During the war of 1812 many useful articles became scarce; among these were buttons. A man named Benedict, who lived in Waterbury, began to make them out of bone, and became very prosperous.

About 1830 "Dame Fashion" ordained that brass or gilt buttons should be worn. At first Benedict imported brass from England, but as he could not get it of the required thinness, he resolved to make it himself. As copper was scarce, he travelled about the country, buying up old copper kettles and other things made of copper, which he melted with zinc, and had the resulting brass slabs rolled at a neighboring iron rolling-mill. In this way the great brass industry of the United States started. Its product is now valued at $60,000,000 a year.

H.H. Rogers, Jr.
April 6th, 1897.


PINS.

Among the factories of interest in and around Waterbury, Conn., is the Clinton Pin Factory. This is one of the largest in America, and has perhaps the most highly developed machinery in the world.
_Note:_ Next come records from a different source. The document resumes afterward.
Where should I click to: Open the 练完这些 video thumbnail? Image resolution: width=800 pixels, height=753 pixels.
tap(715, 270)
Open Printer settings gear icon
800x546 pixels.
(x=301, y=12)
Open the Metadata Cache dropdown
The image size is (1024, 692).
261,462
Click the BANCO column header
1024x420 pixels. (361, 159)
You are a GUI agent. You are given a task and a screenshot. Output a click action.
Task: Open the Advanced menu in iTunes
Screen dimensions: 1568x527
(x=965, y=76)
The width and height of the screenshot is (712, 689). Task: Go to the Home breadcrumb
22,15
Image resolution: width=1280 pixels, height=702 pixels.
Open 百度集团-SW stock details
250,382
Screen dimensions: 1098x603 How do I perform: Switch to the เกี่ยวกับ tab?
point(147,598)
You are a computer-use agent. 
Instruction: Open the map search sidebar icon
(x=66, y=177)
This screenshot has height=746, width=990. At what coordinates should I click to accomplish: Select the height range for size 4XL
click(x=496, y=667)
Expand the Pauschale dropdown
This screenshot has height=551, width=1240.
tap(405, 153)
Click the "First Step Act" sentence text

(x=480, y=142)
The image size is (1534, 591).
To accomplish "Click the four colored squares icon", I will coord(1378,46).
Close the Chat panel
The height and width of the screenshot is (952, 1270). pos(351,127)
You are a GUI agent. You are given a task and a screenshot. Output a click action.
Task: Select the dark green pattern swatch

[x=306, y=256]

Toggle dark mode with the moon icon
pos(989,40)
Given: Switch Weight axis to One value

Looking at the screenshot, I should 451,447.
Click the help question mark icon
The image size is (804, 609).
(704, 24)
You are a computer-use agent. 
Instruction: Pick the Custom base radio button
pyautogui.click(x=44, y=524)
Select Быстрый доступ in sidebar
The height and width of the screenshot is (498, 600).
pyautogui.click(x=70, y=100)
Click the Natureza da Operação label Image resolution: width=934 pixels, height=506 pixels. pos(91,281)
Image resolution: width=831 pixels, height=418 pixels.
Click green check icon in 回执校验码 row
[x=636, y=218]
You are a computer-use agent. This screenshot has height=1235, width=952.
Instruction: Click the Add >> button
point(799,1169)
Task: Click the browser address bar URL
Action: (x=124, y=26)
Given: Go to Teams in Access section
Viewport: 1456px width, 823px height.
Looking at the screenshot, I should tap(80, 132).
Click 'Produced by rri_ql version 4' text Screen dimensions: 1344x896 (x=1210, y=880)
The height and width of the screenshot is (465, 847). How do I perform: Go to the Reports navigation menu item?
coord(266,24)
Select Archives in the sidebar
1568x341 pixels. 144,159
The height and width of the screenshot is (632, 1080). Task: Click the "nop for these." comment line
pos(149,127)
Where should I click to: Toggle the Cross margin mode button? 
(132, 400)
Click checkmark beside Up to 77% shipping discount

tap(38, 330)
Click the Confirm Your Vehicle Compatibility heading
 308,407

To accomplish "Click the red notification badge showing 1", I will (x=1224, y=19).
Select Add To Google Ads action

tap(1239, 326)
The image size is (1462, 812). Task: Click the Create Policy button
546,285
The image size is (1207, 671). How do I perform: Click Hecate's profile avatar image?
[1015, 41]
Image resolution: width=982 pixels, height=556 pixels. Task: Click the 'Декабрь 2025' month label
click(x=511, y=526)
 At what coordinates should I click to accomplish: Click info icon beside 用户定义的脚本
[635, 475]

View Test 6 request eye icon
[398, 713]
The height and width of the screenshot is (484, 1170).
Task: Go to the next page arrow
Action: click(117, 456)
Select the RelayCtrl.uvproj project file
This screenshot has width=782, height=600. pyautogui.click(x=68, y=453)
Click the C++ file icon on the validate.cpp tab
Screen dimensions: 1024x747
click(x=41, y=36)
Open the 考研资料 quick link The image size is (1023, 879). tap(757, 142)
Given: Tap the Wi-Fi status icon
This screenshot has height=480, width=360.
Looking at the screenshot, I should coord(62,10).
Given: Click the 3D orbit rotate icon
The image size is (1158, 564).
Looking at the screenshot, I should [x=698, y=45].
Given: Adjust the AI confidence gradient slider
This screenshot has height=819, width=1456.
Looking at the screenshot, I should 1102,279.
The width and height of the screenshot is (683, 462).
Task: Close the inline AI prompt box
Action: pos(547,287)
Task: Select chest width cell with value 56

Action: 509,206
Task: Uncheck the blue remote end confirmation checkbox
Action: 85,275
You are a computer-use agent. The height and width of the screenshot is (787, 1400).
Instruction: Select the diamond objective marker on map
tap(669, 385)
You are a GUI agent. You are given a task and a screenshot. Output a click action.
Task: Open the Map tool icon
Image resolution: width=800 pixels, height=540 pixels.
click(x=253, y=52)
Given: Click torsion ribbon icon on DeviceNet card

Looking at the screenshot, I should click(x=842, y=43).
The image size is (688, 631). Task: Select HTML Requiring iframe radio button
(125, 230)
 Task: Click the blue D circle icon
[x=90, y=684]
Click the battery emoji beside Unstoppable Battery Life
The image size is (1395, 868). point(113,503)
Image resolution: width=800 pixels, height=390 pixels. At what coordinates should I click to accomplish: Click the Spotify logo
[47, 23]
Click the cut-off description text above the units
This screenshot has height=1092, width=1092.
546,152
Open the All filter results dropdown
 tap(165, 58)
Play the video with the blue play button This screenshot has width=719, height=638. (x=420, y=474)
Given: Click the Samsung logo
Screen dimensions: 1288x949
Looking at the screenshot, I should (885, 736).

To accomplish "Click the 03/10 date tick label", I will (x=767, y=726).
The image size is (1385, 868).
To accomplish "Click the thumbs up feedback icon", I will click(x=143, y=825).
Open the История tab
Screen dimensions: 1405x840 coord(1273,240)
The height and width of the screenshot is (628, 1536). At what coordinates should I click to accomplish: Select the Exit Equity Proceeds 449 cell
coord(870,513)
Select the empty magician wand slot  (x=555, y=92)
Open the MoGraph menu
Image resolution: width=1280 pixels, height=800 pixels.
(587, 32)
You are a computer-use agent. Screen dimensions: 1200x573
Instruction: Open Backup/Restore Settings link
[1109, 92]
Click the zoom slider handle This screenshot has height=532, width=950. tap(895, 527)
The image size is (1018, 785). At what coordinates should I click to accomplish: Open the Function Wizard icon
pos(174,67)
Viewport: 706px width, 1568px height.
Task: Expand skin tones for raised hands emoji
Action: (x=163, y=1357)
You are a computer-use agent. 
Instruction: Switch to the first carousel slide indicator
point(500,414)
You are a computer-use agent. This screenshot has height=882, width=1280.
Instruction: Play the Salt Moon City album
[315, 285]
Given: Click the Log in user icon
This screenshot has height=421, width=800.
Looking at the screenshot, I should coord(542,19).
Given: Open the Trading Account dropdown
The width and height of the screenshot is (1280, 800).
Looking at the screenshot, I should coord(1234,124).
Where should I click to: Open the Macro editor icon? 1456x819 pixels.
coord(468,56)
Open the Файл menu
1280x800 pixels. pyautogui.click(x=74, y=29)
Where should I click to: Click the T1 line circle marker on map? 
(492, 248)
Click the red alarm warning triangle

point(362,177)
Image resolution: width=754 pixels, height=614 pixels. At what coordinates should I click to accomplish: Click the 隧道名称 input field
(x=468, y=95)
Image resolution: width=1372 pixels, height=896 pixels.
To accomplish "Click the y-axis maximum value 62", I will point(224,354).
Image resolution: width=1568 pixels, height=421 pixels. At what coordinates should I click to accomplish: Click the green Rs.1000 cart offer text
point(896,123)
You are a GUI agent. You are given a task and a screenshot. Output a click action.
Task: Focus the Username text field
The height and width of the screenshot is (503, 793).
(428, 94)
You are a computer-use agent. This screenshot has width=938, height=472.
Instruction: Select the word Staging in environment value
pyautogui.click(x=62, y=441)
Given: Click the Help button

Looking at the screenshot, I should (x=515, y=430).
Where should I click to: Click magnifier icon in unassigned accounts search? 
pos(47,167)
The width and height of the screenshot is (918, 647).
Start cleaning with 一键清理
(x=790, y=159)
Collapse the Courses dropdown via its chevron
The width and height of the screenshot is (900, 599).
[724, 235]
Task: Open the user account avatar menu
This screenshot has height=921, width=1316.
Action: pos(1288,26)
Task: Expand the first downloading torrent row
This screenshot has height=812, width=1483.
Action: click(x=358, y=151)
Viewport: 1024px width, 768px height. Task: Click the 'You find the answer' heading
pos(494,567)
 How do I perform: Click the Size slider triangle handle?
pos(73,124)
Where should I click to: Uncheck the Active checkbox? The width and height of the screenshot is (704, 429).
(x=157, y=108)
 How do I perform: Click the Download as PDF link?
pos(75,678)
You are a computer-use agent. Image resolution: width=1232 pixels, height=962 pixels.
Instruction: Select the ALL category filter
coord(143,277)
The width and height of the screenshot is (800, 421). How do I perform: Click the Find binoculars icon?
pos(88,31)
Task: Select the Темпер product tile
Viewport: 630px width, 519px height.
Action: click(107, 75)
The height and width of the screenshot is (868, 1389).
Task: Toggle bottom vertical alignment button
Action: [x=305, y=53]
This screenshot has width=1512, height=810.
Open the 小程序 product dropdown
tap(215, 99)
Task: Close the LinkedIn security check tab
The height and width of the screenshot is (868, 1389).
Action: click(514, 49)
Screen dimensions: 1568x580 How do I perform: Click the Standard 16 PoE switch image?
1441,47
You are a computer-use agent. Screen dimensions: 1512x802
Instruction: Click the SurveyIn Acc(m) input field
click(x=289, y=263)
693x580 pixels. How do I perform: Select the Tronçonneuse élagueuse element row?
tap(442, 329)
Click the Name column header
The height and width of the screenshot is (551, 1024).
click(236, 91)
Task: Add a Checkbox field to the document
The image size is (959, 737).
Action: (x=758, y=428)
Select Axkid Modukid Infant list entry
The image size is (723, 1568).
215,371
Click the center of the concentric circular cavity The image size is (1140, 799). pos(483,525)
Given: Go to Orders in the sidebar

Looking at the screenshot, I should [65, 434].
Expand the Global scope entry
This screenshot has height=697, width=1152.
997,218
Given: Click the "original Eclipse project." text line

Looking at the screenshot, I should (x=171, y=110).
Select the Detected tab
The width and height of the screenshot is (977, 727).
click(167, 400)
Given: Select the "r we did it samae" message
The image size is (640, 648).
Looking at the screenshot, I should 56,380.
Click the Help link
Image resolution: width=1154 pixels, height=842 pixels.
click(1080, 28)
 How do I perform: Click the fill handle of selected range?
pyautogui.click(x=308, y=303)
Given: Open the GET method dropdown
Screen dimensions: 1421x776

It is well to remember that the pin-machine is a purely American invention, and its immense advantage can be fully appreciated if we recall that it does the work that was required of eighteen distinct hands hardly more than fifty years ago.

Pins are made of either brass or iron wire. Those made of the latter are much cheaper, as the price of iron wire varies from three to five cents a pound, while brass wire is usually worth fourteen.

The wire is fed to the machine from large reels. It is first cut into the proper lengths by a small steel knife, so arranged that when the regular length of wire is drawn, the knife descends and cuts it off. Next, each small piece of wire, for we can hardly call it anything else yet, is headed by a sharp rap from a small automatic hammer. Lastly, the blunt ends are pointed by passing over a series of rapidly revolving emery-wheels, and the pin falls, the essentially completed article, into a large box, at the rate of three or four per second.

The pins are now placed in large vats, filled with soft soap and water, to be freed from the dirt and grease gathered while passing through the machine. After being thoroughly washed, they are put in the "hopper," mixed with bran or sawdust, to be dried. The hopper is shaken rapidly, and the clean, dry pins fall out at one side, the sawdust at the other.